High-Dose Probiotic Supplementation Containing Lactobacillus casei for 7 Days Does Not Enhance Salivary Antimicrobial Protein Responses to Exertional Heat Stress Compared With Placebo.
Gill, SK, Teixeira, AM, Rosado, F, Cox, M, Costa, RJ
International journal of sport nutrition and exercise metabolism. 2016;(2):150-60
Abstract
The study aimed to determine whether high-dose probiotic supplementation containing Lactobacillus casei (L. casei) for 7 consecutive days enhances salivary antimicrobial protein (S-AMP) responses to exertional-heat stress (EHS). Eight endurance-trained male volunteers (age 26 ± 6 years, nude body mass 70.2 ± 8.8 kg, height 1.75 ± 0.05 m, VO2max 59 ± 5 ml·kg-1·min-1 [M ± SD]) completed a blinded randomized and counterbalanced crossover design. Oral supplementation of the probiotic beverage (PRO; L. casei . 1011 colony-forming units·day-1) or placebo (PLA) was consumed for 7 consecutive days before 2 hr running exercise at 60% VO2max in hot ambient conditions (34.0° C and 32% RH). Body mass and unstimulated saliva and venous blood samples were collected at baseline (7 days before EHS), pre-EHS, post-EHS (1 hr, 2 hr, and 4 hr), and at 24 hr. Saliva samples were analyzed for salivary (S) IgA, α-amylase, lysozyme, and cortisol. Plasma samples were analyzed for plasma osmolality. Body mass and plasma osmolality did not differ between trials. Saliva flow rate remained relatively constant throughout the experimental design in PRO (overall M ± SD = 601 ± 284 μl/min) and PLA (557 ± 296 μl/min). PRO did not induce significant changes in resting S-AMP responses compared with PLA (p > .05). Increases in S-IgA, S-α-amylase, and S-cortisol responses, but not S-lysozyme responses, were observed after EHS (p < .05). No main effects of trial or Time x Trial interaction were observed for S-AMP and S-cortisol responses. Supplementation of a probiotic beverage containing L. casei for 7 days before EHS does not provide any further oral-respiratory mucosal immune protection, with respect to S-AMP, over PLA.
2.
A cross sectional analysis of the role of the antimicrobial peptide cathelicidin in lung function impairment within the ALIVE cohort.

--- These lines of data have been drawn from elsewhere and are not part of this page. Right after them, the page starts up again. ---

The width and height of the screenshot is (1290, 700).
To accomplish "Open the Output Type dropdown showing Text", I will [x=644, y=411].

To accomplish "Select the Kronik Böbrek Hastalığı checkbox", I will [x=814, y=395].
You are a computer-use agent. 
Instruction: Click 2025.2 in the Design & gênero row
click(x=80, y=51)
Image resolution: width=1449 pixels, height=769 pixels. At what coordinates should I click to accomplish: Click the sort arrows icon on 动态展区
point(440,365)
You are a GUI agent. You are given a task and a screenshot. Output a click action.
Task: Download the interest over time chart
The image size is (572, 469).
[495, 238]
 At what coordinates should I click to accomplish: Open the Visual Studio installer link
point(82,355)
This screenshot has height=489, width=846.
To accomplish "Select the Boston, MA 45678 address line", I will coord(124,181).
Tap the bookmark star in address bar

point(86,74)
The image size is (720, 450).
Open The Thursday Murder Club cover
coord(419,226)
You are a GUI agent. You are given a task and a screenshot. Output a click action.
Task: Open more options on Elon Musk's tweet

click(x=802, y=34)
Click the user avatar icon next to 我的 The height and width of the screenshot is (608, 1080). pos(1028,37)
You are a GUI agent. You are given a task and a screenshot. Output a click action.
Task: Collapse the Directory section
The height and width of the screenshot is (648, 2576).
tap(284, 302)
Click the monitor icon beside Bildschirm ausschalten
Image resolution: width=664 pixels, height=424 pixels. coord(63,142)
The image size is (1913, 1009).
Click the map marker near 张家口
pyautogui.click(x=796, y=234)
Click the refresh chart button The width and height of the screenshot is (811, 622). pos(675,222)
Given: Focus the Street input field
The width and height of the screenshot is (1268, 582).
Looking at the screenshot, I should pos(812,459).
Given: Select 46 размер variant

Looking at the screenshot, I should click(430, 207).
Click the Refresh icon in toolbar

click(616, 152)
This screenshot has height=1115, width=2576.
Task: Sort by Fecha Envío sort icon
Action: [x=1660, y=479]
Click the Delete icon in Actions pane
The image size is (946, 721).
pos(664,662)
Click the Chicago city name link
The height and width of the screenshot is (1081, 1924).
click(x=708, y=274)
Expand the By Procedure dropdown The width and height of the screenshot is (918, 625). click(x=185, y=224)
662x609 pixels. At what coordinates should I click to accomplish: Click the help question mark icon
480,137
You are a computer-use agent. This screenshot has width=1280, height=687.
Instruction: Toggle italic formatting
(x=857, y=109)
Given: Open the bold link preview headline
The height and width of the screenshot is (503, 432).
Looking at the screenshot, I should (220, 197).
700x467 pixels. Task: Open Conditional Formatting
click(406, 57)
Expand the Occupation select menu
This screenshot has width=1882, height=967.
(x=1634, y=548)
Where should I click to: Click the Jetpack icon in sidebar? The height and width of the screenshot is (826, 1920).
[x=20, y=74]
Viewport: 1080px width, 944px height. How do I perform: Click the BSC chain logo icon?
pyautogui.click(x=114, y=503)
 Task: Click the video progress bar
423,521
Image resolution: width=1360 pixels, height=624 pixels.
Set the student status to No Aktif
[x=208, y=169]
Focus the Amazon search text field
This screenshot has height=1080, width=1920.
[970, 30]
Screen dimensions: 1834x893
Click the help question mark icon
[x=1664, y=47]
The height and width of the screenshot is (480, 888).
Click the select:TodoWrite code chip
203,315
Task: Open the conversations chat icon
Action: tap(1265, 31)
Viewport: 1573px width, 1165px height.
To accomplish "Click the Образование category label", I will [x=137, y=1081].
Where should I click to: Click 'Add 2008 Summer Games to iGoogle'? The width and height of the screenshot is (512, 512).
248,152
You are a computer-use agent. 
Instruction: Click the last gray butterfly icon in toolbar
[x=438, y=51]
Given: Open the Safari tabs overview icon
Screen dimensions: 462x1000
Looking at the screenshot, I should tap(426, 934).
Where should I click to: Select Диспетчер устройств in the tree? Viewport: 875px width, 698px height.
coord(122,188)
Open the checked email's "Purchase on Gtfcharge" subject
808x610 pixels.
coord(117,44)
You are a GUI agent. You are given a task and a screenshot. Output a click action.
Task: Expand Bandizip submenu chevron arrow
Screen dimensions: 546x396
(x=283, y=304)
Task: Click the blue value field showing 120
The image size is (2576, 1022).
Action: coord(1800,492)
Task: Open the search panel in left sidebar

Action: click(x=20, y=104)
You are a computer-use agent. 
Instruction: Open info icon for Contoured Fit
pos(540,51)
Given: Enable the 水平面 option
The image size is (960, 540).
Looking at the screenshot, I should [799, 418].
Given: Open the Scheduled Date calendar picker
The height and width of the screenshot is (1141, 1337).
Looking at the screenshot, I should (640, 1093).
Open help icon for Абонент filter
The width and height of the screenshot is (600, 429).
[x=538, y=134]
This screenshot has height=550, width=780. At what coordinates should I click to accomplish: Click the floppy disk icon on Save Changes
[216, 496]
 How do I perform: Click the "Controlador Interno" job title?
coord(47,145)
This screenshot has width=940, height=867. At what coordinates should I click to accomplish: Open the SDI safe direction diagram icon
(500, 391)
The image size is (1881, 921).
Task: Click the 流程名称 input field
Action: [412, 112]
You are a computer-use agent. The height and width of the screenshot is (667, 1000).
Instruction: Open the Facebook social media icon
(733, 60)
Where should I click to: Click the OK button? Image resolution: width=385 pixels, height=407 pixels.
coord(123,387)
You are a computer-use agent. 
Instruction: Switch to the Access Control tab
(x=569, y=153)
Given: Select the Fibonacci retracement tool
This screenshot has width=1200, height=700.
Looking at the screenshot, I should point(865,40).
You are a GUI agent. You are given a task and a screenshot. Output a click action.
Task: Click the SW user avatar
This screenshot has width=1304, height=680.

Lambert, AA, Kirk, GD, Astemborski, J, Neptune, ER, Mehta, SH, Wise, RA, Drummond, MB
PloS one. 2014;(4):e95099
Abstract
BACKGROUND Vitamin D deficiency is associated with reduced lung function. Cathelicidin, an antimicrobial peptide regulated by vitamin D, plays a role within the innate immune system. The association of cathelicidin with lung function decrement and respiratory infection is undefined. We determined the independent relationship of cathelicidin with lung function. METHODS In a cross-sectional analysis of 650 participants in an urban observational cohort with high smoking prevalence, plasma 25(OH)-vitamin D and cathelicidin levels were measured from stored samples obtained within 6 months of spirometry study visits. Multivariable linear regression was used to determine the independent association between low cathelicidin (defined as the lowest quartile of the cohort) and absolute forced expiratory volume in 1 second (FEV1). RESULTS The mean age of the cohort was 49 years; 91% were black, 35% female and 41% HIV-infected. Participants with low cathelicidin had a 183 mL lower FEV1 compared to higher cathelicidin (p = 0.009); this relationship was maintained (115 ml lower; p = 0.035) after adjusting for demographics, BMI, and smoking. Neither HIV serostatus, heavy smoking history, nor 25(OH)-vitamin D levels were associated with cathelicidin levels. Participants with low cathelicidin had a greater prevalence of prior bacterial pneumonia (21% versus 14%; p = 0.047). Inclusion of pneumonia in adjusted models did not substantially reduce the FEV1 decrement observed with low cathelicidin (104 mL lower FEV1; p = 0.05). Lung function decrements associated with low cathelicidin were greatest among individuals with lower 25(OH)-vitamin D levels. CONCLUSIONS In a cohort at risk for airflow obstruction, low cathelicidin was independently associated with lower FEV1. These clinical data support a mechanistic link between 25(OH)-vitamin D deficiency and lung function impairment, independent of pneumonia risk.